┌─ Extracted material

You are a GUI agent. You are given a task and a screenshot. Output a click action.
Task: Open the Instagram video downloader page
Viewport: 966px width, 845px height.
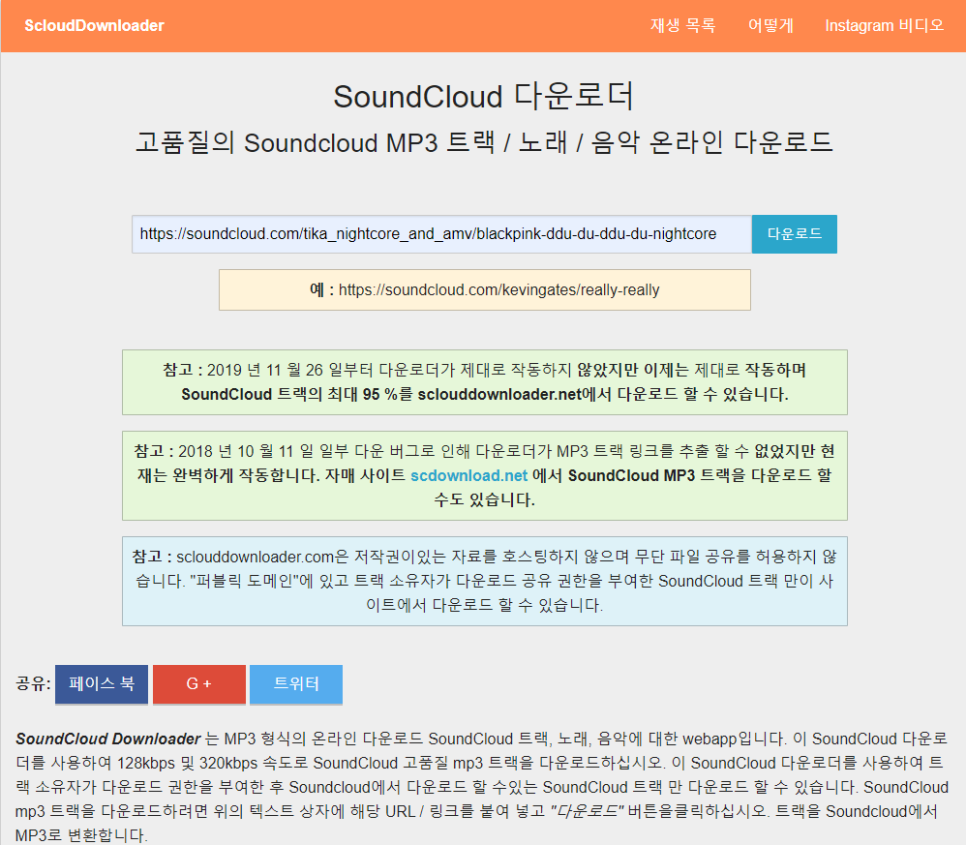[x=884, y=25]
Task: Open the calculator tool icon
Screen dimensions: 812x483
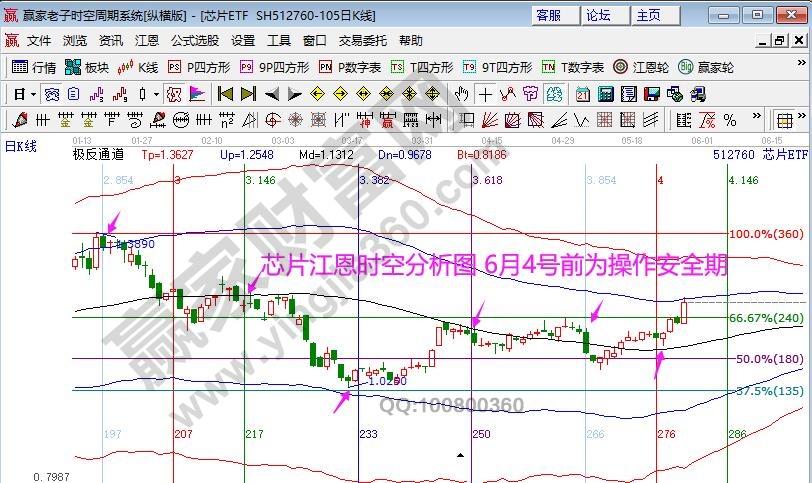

└─
┌─ Extracted material

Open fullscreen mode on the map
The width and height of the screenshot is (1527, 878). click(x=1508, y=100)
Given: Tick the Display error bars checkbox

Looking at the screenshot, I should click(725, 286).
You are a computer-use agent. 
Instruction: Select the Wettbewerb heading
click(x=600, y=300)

└─
┌─ Extracted material

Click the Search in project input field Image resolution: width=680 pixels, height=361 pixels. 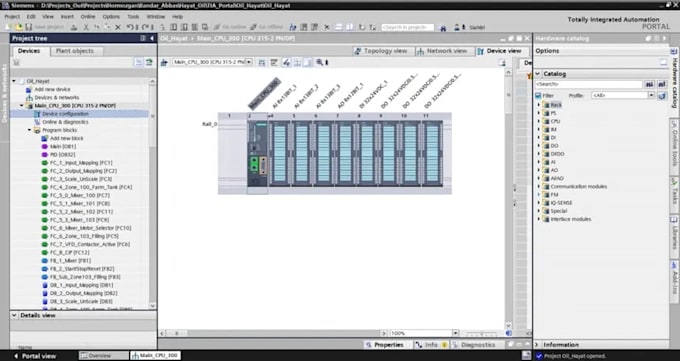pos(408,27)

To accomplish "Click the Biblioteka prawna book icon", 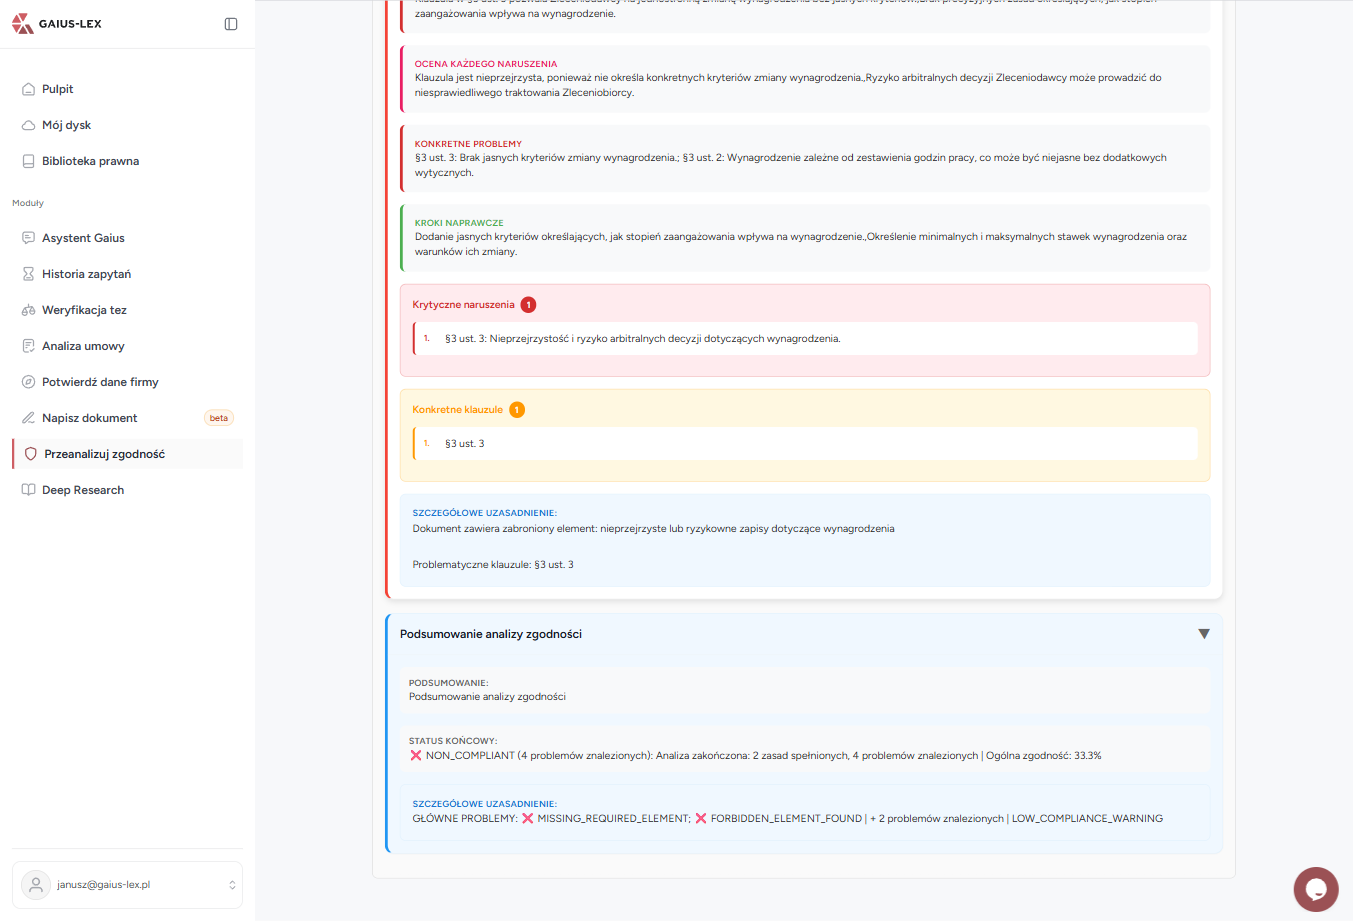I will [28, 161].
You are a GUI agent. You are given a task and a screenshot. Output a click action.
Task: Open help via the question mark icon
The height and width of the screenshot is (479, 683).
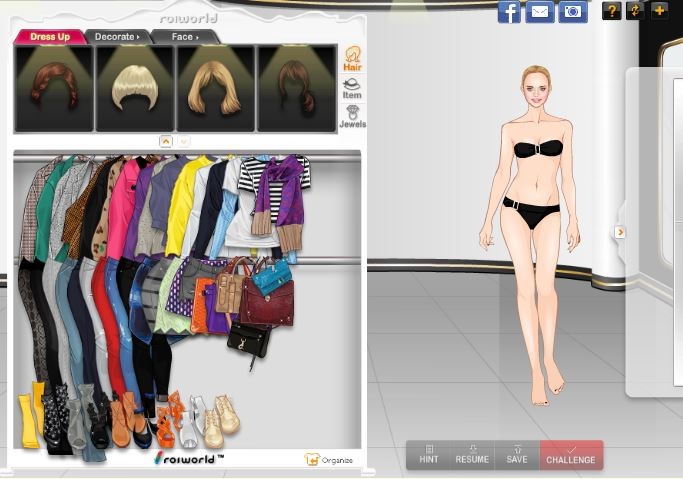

└─

» **Assignment**:
Copy the records above exactly, beginning at the line that contains "Task: Open the calculator tool icon" and stopping after the line that contains "Screen dimensions: 812x483".

» **Written response**:
Task: Open the calculator tool icon
Screen dimensions: 812x483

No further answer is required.